December 7 is Thursday. Today I went to the USS Arizona Memorial at Pearl Harbor. And it gave me the creeps. See, I've seen pictures of the memorial before, and was a bit underwhelmed. It turns out that I just didn't understand what I was seeing because it had never been described in any of the pictures I had seen. They were all taken from the side. I went to the memorial, and was surprised to see that it involved a boat ride out to it...a white building in the distance that looks like a stark white chopstick rest. We docked, and I went into the building. A large empty room with window holes in the sides and top. It was then that I realised that this memorial building was a bridge that straddled the remains of the sunken battleship just below the water's surface I had no idea. Looking down through the water at the ship gave me the creeps. For just a moment I was watching it sink from the remote ocean expanse and feeling the chill of a cold, lonely tragic death. Everything seems so shallow and harmless in that harbor, and it was chilling to realise that I was looking at a mass grave. There's a spot just a few feet from the building where oil still leaks from the ship....for the past 65 years. In the back of the memorial building, all the victims' names are posted on the wall. Now, looking at obits in the paper, it's just names. Looking in the phone book, it's just names. But standing on a bridge straddling a sunken battleship, they're Names. I don't know how to describe that feeling. I stood there for a long time just looking at names. Likewise, watching the History Channel, it's just a sinking ship. In a history book, it's just a battle. But back in the museum, it's survivors describing on videotape how they would reach out to help a fellow soldier escape the flames only to have the skin come off in their hands, or watch in horror as thier faces fell off. I thought that when I went to Pearl harbor today, I would see a memorial and tour a battleship. I didn't get to tour a battleship on this trip, and I did much more than see a memorial...I actually experienced pain from it. And, unfortunately, that is a pain that is rarely experienced by those who start wars.

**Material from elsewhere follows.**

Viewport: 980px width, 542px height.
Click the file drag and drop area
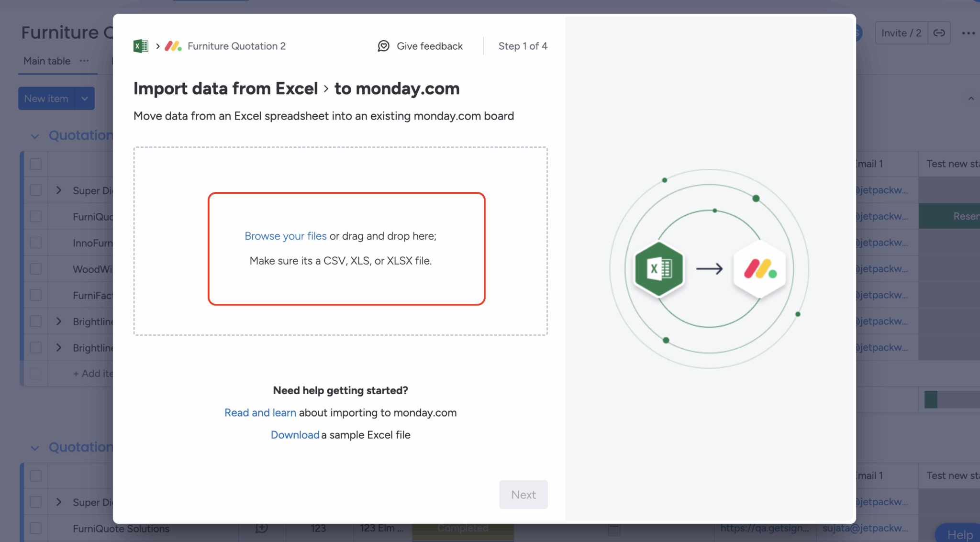point(341,241)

Wow Avvie, sounds like a memorable experience. I'd love to get that chance some day. I've been to a few places that have really caught me by surprise, it's always a great experience. Thanks for sharing.

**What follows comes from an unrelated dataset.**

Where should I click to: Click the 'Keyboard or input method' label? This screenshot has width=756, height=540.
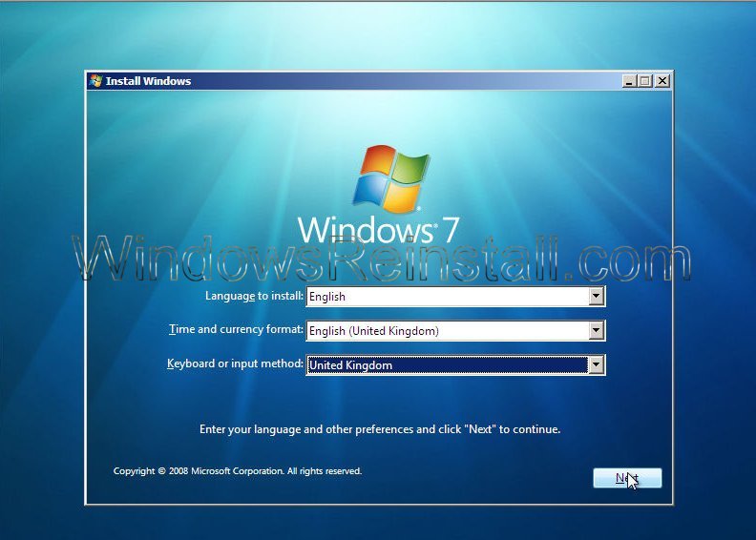tap(235, 364)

its kind off the same subject but I mean everyone must have seen Band of Brothers from start to finish once at least (ive seen it like 50 tims through and through ) well its just ive met the REAL Donald Malarkey and I was just flabergasted didn't know what to say to him just weird seing someone whom i watched jump into a field a german fire to fins a Luger
I had a somewhat similar experience when I did the cassette tour of Alcatraz. I thought it was going to be really cheesy but was surprisingly captivated hearing the stories of the inmates (like BirdMan, etc.) while directly in front of their cell.
I thought about it being Dec. 7th when I woke up this morning. It will get little if any media attention and even less from the youth, too bad.